--- Data section ---

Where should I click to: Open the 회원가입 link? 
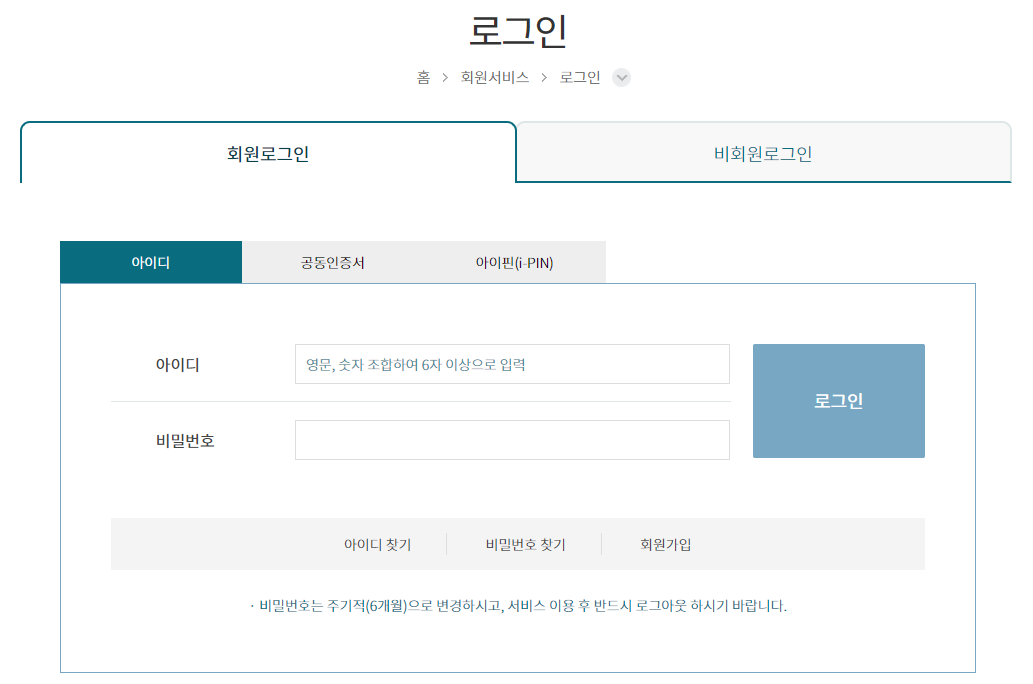(665, 543)
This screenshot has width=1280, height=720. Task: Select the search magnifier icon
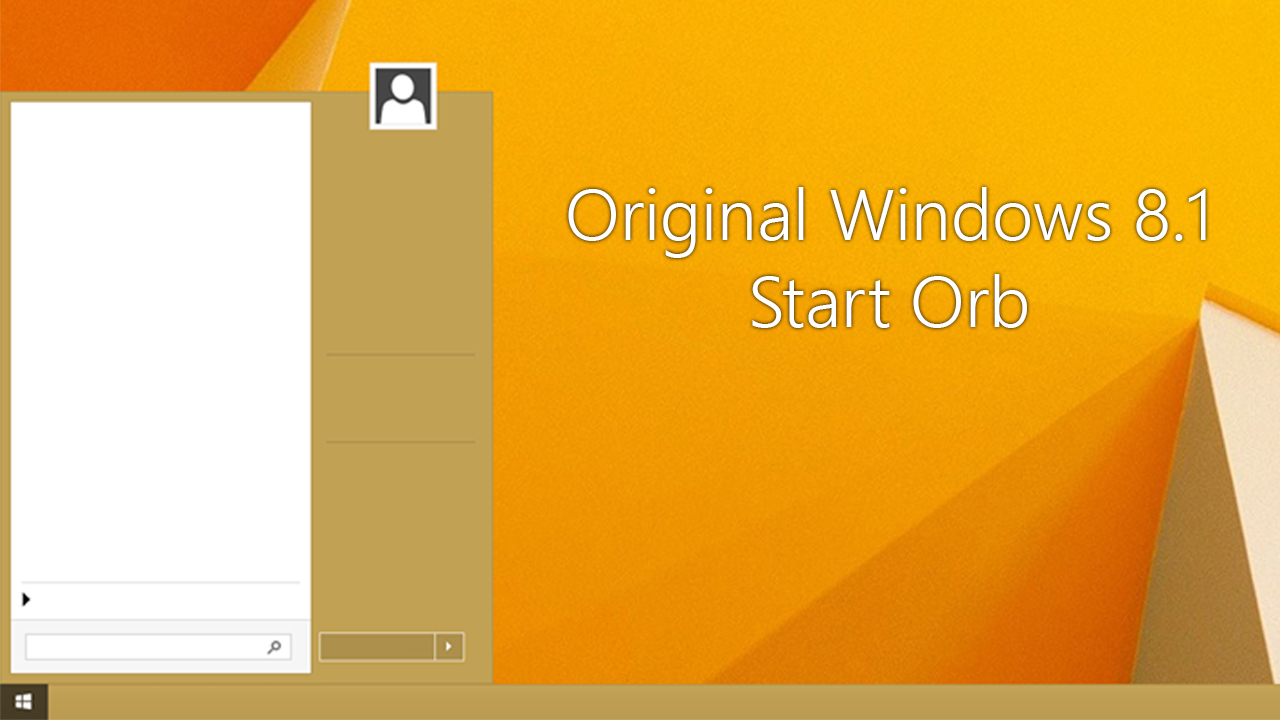[274, 646]
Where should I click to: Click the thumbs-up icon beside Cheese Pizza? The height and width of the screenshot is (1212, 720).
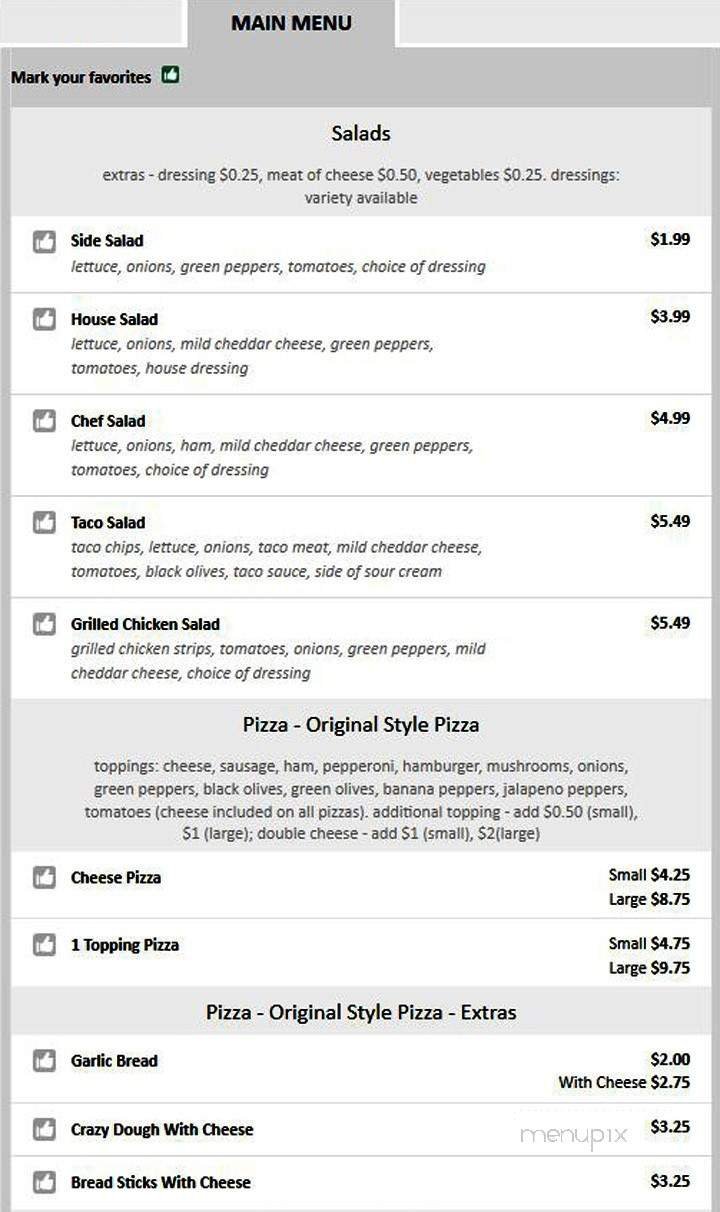(x=43, y=877)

---

Exercise details -
Set the records down again word for word; the pictures stay out.

Finished exercise -
Where should I click to: Open the 회원가입 link? 
(665, 543)
This screenshot has width=1280, height=720. Task: Select the search magnifier icon
[274, 646]
Where should I click to: Click the thumbs-up icon beside Cheese Pizza? The height and width of the screenshot is (1212, 720).
(x=43, y=877)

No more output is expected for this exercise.